Pochwała telewizora, Gaja Grzegorzewska

Pochwała telewizora

Nie wiem, o co chodzi z tą barową pogodą – że niby jak jest ponuro, mokro i wietrznie, to najlepiej iść do baru. Ja tam wolę w takim przypadku zostać w domu i wypić przed telewizorem swojego zasłużonego browara.

W tym momencie część z was przestaje zapewne czytać i napiętnuje mnie niezmazywalną pogardą. Panuje bowiem taka moda na brak telewizora. I ja jej ulegałam falami: na zmianę go posiadałam i nie posiadałam. Ostatnimi czasy telewizornia popadła w niełaskę i jej miejsce zajął rzutnik. Ze ścian poznikały obrazy, a telewizor, smutny, odrzucony i niechciany, wylądował na podłodze, w kącie, wielki, nieporęczny, staromodny relikt czasów przedinternetowych i przedtorrentowych, kiedy to grające i migoczące pudło jeszcze coś znaczyło w życiu człowieka.

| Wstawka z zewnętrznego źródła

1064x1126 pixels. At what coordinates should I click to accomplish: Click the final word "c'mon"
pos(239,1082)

Nadszedł jednak taki wieczór ponury, mroczny, samotny, niby barowy, ale jakoś kompanów do kielicha brak. Nic tylko zostać w domu. I wrócił telewizor do łask. Razem z nim ukochana „zła telewizja”. A tam seriale różnorakie i filmy typu „Krwiożercza małpa”, „Krwawa uczta” oraz „Mutant 2”. Wszystko, co najlepsze, w tym, co najgorsze.

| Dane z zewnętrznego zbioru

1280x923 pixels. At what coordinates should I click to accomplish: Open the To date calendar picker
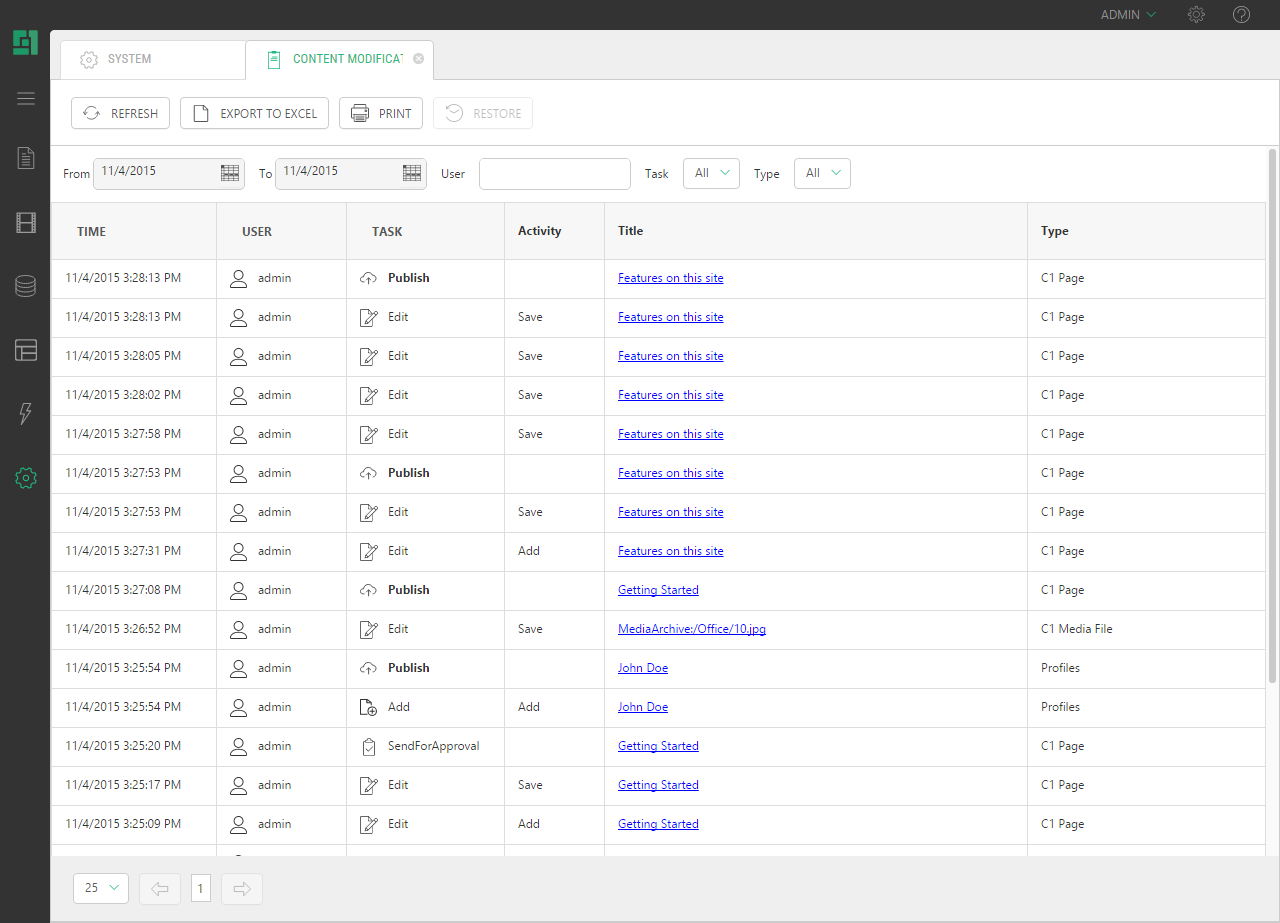pos(412,173)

Nie rozumiem całej tej nagonki na złą telewizję, zwłaszcza tę, której adresatem są kobiety (potępiam potępianie „Klanu”, „Ukrytej prawdy” i „Pamiętników z wakacji”), ma ona przecież piękną i szczytną kartę w historii wizualnej rozrywki na najniższym poziomie. W latach osiemdziesiątych w USA nastąpił wysyp seriali dla kobiet, które wypełniły ważną niszę w ich życiu. Nareszcie było to coś tylko dla nich. Telenowele puszczano wczesnym popołudniem, kiedy to kobiety akurat skończyły sprzątać, dzieci wciąż były w szkole, a mężowie nie powrócili jeszcze ze swoich miejsc pracy, by przejąć władzę nad pilotem. Żądni obiadu z deserem oraz piwa i meczu. Ewentualnie serialu kryminalnego pokroju „Mission: Impossible”, „Policjanci z Miami” czy „Nieustraszonego”, powielającego stereotypy na temat kobiet. Albo czyniącego kobiety niewidzialnymi, jak w serialu „Colombo”, w którym porucznik mówi o swojej żonie, ale ta nigdy nie pokazuje się na ekranie. Oczywiście telewizja kobieca też była kopalnią stereotypów, też reprodukowała wzorce w znacznym stopniu szkodliwe, ale przynajmniej było to coś skierowane nareszcie tylko do kobiet.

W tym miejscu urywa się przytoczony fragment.